Stored records:

.....

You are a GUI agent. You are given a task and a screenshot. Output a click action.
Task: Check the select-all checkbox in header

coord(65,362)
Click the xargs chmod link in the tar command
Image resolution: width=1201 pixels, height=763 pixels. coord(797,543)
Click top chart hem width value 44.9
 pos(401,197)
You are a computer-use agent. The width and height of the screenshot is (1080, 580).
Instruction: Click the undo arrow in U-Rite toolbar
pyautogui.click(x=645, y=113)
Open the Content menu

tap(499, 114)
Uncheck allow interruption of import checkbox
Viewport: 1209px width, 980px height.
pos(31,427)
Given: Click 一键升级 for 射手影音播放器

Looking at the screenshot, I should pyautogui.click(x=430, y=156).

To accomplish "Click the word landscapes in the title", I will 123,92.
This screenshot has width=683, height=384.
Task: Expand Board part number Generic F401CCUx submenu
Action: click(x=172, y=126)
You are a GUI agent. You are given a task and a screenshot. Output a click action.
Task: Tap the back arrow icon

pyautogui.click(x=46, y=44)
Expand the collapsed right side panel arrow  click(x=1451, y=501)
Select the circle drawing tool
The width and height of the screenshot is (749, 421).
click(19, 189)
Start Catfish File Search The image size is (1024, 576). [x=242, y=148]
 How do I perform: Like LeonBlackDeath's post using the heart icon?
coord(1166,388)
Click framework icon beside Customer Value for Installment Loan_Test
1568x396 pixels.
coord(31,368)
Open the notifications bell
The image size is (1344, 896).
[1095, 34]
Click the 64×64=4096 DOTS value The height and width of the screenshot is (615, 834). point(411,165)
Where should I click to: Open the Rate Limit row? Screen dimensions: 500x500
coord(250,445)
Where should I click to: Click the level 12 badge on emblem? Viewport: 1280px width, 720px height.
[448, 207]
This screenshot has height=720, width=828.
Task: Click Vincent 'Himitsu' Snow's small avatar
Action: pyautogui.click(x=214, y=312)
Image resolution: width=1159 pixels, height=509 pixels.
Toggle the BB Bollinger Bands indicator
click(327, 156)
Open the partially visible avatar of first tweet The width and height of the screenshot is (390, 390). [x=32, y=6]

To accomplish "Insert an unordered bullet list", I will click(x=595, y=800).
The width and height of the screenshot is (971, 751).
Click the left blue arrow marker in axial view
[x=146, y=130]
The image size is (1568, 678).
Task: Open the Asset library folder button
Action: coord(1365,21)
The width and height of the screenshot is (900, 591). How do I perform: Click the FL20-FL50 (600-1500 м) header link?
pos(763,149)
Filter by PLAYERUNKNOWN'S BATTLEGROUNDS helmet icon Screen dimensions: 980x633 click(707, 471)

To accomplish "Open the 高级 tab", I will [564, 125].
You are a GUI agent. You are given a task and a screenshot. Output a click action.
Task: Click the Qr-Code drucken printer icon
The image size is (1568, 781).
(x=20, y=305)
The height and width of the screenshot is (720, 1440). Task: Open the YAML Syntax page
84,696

.....

Please give back the entries above, unchanged and complete.

> _RESPONSE TO THIS TASK_
You are a GUI agent. You are given a task and a screenshot. Output a click action.
Task: Check the select-all checkbox in header

coord(65,362)
Click the xargs chmod link in the tar command
Image resolution: width=1201 pixels, height=763 pixels. coord(797,543)
Click top chart hem width value 44.9
 pos(401,197)
You are a computer-use agent. The width and height of the screenshot is (1080, 580).
Instruction: Click the undo arrow in U-Rite toolbar
pyautogui.click(x=645, y=113)
Open the Content menu

tap(499, 114)
Uncheck allow interruption of import checkbox
Viewport: 1209px width, 980px height.
pos(31,427)
Given: Click 一键升级 for 射手影音播放器

Looking at the screenshot, I should pyautogui.click(x=430, y=156).

To accomplish "Click the word landscapes in the title", I will 123,92.
This screenshot has width=683, height=384.
Task: Expand Board part number Generic F401CCUx submenu
Action: click(x=172, y=126)
You are a GUI agent. You are given a task and a screenshot. Output a click action.
Task: Tap the back arrow icon

pyautogui.click(x=46, y=44)
Expand the collapsed right side panel arrow  click(x=1451, y=501)
Select the circle drawing tool
The width and height of the screenshot is (749, 421).
click(19, 189)
Start Catfish File Search The image size is (1024, 576). [x=242, y=148]
 How do I perform: Like LeonBlackDeath's post using the heart icon?
coord(1166,388)
Click framework icon beside Customer Value for Installment Loan_Test
1568x396 pixels.
coord(31,368)
Open the notifications bell
The image size is (1344, 896).
[1095, 34]
Click the 64×64=4096 DOTS value The height and width of the screenshot is (615, 834). point(411,165)
Where should I click to: Open the Rate Limit row? Screen dimensions: 500x500
coord(250,445)
Where should I click to: Click the level 12 badge on emblem? Viewport: 1280px width, 720px height.
[448, 207]
This screenshot has height=720, width=828.
Task: Click Vincent 'Himitsu' Snow's small avatar
Action: pyautogui.click(x=214, y=312)
Image resolution: width=1159 pixels, height=509 pixels.
Toggle the BB Bollinger Bands indicator
click(327, 156)
Open the partially visible avatar of first tweet The width and height of the screenshot is (390, 390). [x=32, y=6]

To accomplish "Insert an unordered bullet list", I will click(x=595, y=800).
The width and height of the screenshot is (971, 751).
Click the left blue arrow marker in axial view
[x=146, y=130]
The image size is (1568, 678).
Task: Open the Asset library folder button
Action: coord(1365,21)
The width and height of the screenshot is (900, 591). How do I perform: Click the FL20-FL50 (600-1500 м) header link?
pos(763,149)
Filter by PLAYERUNKNOWN'S BATTLEGROUNDS helmet icon Screen dimensions: 980x633 click(707, 471)

To accomplish "Open the 高级 tab", I will [564, 125].
You are a GUI agent. You are given a task and a screenshot. Output a click action.
Task: Click the Qr-Code drucken printer icon
The image size is (1568, 781).
(x=20, y=305)
The height and width of the screenshot is (720, 1440). Task: Open the YAML Syntax page
84,696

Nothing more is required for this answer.